(Stored data)
▼
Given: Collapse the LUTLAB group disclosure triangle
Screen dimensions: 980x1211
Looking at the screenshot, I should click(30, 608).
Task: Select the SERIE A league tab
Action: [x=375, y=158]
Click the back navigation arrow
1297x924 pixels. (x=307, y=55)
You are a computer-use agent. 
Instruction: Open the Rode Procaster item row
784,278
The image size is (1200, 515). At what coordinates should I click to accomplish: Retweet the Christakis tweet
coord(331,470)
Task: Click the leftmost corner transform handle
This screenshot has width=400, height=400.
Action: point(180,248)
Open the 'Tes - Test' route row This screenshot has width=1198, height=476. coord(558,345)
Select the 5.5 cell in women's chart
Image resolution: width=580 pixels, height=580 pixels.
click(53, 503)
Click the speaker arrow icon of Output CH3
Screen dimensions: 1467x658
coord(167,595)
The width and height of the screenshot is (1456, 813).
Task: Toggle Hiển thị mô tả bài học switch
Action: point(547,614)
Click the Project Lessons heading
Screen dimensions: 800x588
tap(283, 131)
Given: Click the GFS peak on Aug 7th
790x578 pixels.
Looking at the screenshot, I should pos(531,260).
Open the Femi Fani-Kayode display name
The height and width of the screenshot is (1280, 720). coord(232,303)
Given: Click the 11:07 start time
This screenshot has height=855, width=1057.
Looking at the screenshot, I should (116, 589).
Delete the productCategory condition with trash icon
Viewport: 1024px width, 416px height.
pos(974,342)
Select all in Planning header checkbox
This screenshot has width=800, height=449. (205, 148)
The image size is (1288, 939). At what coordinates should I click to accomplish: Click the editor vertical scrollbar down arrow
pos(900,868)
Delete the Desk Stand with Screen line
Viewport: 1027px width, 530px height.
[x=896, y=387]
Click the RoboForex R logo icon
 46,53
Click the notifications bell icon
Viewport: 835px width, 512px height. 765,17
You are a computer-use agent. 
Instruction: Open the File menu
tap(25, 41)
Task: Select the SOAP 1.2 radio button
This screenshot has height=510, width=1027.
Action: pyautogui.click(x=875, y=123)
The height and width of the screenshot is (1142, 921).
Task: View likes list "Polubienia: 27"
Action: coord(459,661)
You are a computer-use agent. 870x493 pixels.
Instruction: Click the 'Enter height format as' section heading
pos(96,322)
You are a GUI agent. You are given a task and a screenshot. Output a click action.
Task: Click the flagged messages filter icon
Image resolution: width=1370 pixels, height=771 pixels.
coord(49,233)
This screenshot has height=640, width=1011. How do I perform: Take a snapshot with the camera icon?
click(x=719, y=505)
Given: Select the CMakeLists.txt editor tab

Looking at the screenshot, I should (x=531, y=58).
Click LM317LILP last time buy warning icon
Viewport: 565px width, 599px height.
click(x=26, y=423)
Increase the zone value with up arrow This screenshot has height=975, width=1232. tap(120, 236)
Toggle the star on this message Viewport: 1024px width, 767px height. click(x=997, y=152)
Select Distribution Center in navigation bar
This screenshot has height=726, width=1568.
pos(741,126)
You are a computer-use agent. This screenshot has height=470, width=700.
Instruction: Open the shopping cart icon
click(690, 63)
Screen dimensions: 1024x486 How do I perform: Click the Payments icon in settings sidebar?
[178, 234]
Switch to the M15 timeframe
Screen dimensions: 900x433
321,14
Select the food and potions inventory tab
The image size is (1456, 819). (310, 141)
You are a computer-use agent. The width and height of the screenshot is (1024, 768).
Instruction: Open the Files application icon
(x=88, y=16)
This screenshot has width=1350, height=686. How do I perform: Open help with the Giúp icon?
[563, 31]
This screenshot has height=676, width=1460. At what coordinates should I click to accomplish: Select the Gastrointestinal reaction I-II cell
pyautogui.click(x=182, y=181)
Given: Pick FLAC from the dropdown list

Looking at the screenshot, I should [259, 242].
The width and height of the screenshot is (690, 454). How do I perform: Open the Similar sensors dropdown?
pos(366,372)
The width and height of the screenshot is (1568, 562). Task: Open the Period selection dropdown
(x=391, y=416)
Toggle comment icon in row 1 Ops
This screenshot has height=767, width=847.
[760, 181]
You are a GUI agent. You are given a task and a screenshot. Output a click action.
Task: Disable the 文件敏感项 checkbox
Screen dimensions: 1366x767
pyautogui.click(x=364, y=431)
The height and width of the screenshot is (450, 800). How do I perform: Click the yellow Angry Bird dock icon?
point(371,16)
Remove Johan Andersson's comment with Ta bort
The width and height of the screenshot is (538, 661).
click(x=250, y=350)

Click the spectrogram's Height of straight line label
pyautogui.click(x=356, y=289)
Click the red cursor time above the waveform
▲
Count all lines of the data that include "computer". The answer is the number alone.

> **REPLY**:
5